His firm, he said, would be interested in turning its alternative trading systems into exchanges. But is blocked by a limit on how much ownership a broker can take in an exchange, currently 20 percent.
He suggested that a unified set of rules be created for what he called “market centers,’’ that would replace the separate set of rules that govern exchanges and alternative trading systems.
These “ATS-plus, Exchange-minus” centers, as Davis Polk & Wardwell partner Annette L. Nazareth characterized them, would level the playing field between brokers and exchanges, Mathisson said, which have become contentious.
Roughly 35 percent of all equity trading now occurs off exchange. And exchanges are campaigning the SEC to help bring it back.
Exchanges have increasingly turned to the Financial Regulatory Authority to take over the examination of their members, a critical part of their “self-regulatory” responsibility, noted Thomas McManus, chief regulatory officer at Direct Edge. Once Direct Edge hands that off to FINRA, roughly 90 percent of that facet of ‘self-regulation’ will be handled by FINRA, even if the decisions made on recommendations from those examinations remain the responsibility of exchanges.

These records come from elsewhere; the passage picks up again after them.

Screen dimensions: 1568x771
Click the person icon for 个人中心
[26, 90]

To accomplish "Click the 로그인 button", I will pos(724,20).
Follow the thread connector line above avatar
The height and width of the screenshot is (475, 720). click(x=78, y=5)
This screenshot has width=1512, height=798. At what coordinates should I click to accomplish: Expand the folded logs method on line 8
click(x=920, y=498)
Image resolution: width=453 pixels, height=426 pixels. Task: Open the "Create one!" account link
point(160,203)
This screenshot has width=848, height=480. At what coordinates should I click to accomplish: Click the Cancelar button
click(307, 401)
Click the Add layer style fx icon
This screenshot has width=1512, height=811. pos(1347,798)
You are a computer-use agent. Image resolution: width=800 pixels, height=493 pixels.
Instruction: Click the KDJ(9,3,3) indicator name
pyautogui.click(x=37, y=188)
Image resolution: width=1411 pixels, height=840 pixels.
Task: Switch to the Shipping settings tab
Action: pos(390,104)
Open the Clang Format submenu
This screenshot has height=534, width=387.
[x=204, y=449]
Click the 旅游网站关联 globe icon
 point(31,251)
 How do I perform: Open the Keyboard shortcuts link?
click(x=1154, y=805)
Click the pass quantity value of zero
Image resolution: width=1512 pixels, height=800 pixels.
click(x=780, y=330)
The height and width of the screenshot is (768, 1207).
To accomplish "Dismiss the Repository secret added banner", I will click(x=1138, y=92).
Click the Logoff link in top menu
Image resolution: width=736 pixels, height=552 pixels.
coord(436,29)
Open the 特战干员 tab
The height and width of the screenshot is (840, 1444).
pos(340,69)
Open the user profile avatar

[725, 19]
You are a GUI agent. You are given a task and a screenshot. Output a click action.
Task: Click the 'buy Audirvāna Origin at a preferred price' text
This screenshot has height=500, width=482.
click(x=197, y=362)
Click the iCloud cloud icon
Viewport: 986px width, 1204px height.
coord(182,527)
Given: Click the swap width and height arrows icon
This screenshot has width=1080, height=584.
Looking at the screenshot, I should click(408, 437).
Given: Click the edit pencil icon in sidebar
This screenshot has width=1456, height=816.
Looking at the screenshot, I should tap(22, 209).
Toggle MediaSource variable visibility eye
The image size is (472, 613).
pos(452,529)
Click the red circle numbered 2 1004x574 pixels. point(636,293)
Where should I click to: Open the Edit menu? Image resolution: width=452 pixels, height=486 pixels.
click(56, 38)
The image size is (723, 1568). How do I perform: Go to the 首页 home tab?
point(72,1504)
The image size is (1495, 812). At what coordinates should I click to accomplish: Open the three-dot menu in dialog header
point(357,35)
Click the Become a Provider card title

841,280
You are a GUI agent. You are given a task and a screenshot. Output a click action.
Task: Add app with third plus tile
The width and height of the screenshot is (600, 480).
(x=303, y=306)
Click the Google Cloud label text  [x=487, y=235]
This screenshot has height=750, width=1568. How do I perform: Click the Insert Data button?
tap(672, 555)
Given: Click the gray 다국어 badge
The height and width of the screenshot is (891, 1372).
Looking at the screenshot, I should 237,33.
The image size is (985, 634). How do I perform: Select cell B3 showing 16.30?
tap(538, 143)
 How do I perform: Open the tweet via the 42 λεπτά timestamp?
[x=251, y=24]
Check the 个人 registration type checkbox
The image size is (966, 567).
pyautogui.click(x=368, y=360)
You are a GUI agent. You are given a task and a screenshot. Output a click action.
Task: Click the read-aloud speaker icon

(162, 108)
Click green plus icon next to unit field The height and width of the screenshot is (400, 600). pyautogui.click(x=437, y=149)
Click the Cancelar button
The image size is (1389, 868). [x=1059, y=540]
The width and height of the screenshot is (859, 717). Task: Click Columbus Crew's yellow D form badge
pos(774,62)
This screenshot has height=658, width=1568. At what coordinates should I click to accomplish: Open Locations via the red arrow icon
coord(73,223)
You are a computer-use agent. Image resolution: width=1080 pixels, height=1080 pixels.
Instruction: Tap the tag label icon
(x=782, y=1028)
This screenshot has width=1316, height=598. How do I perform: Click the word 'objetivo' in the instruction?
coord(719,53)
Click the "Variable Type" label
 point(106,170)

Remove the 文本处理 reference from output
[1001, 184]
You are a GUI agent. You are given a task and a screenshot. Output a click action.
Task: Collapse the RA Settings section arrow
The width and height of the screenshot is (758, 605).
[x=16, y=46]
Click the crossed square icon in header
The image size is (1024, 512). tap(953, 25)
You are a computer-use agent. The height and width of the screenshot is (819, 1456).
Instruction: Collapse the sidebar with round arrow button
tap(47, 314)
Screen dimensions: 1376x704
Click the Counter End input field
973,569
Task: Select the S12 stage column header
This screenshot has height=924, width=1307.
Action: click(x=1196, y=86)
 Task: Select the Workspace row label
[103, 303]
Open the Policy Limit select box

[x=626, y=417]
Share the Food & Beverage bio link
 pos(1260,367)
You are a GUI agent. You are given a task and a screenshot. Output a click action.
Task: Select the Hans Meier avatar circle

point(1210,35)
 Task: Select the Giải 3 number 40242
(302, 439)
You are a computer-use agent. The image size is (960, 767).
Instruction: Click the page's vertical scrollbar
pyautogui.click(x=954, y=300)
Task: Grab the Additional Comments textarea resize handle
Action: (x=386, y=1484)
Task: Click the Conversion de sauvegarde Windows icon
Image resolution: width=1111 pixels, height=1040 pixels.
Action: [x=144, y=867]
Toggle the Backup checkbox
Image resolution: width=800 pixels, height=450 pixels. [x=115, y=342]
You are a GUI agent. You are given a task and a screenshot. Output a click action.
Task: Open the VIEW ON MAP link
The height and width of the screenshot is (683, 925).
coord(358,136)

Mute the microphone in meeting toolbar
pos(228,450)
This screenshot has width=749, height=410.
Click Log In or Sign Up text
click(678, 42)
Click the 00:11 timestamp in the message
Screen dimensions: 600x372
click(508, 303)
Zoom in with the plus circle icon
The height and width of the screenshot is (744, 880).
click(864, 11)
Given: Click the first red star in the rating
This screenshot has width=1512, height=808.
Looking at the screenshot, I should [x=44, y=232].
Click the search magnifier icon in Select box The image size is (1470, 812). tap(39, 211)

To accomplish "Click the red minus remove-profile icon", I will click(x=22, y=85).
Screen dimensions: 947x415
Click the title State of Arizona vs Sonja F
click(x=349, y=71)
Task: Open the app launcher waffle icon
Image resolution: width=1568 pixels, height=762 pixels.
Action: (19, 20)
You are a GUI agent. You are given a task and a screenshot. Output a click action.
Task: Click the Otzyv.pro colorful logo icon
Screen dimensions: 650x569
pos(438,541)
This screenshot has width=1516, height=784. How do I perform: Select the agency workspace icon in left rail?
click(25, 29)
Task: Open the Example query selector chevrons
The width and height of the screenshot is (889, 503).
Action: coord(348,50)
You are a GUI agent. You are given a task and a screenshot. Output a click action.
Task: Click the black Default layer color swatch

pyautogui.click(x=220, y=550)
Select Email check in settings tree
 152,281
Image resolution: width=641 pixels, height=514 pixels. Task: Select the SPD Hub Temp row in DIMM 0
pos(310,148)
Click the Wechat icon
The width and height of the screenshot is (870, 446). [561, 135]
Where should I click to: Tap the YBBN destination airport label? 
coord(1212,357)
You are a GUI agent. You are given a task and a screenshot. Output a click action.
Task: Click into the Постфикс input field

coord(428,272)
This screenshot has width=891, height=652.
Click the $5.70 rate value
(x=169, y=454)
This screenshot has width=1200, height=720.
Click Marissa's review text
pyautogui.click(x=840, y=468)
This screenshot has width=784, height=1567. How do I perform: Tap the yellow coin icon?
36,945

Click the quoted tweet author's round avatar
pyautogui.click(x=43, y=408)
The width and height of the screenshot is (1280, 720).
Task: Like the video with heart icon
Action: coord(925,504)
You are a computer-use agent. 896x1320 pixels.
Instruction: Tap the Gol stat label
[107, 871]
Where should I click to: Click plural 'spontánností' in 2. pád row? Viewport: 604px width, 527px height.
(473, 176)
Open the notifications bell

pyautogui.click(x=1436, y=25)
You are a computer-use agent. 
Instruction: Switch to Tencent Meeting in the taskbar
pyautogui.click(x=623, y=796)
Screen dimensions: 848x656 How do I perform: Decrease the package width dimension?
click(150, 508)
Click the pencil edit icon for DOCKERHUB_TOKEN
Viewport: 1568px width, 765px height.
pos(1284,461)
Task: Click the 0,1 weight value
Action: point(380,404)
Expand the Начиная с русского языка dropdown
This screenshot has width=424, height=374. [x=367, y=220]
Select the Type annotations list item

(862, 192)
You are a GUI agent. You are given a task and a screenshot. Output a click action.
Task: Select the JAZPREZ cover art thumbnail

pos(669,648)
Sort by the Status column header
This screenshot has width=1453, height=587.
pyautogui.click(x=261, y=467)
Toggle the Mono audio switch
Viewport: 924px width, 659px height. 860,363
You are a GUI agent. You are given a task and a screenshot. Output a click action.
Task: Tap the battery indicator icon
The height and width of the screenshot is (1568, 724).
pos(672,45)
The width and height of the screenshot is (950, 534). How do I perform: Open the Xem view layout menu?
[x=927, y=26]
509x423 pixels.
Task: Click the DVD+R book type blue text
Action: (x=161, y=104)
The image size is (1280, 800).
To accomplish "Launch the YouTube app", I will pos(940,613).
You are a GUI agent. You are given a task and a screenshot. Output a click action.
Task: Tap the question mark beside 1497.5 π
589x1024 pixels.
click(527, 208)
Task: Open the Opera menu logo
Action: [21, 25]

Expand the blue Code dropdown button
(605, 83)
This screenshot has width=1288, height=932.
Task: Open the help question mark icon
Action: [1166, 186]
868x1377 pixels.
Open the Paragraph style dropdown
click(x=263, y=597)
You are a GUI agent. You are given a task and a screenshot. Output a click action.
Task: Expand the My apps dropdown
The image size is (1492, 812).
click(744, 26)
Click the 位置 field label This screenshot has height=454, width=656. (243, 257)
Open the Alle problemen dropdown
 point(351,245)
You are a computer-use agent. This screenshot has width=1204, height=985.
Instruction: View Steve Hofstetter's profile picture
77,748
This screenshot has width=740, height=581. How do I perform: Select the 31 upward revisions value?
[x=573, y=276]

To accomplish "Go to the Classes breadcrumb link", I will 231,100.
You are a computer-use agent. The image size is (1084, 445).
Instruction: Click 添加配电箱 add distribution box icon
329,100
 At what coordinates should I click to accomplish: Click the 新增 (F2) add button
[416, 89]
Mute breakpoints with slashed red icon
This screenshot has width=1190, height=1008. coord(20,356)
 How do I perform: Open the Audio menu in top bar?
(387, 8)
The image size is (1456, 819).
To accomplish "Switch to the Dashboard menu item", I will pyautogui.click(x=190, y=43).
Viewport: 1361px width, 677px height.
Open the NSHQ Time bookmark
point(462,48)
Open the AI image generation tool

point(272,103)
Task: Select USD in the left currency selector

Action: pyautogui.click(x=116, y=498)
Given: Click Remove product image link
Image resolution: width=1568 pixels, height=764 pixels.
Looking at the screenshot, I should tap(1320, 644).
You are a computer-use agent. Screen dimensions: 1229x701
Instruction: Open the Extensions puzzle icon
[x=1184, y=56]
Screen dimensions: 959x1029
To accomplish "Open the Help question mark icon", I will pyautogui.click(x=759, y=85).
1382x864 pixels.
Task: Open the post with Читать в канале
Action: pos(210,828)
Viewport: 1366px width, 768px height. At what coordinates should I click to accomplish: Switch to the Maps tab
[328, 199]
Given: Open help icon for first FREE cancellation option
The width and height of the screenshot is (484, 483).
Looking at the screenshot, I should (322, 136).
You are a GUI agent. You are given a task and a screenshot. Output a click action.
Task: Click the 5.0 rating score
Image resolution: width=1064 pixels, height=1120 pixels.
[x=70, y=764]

In any event, the regulatory function could be jobbed out, to an independent authority. And whether brokers or existing exchange companies were operating ‘market centers,’’ they each would be responsible for their operations and the liability that comes with failures, such as a breakdown in a stock offering, Mathisson said.
Should that liability lead to a failure of a market center, “market forces would fill the void,’’ said Michael J. Masone, director and counsel at the equities division at Citigroup Capital Markets.
In the initial offering of Facebook stock last year, the Nasdaq Stock Market had regulatory immunity, for instance, in paying out for all the losses engendered by faulty pricing of those shares.
UBS, another large Swiss broker, contends it paid out $350 million, as a result. Nasdaq’s compensation plan, for all affected parties, only calls for a payout of $62 million.
Removing that immunity and creating a single set of rules would make it possible to reduce complexity.
The permutations on order types would, for instance, go into algorithms that market makers, brokers or trading firms used, Mathisson suggested. And you wouldn’t even need order type approval, if there were one set of rules, privileges and economics under a “market center” system. And a handful of “universal order types” mandated by that set of rules.
“You don’t need 150 order types at a market center,” Mathisson said.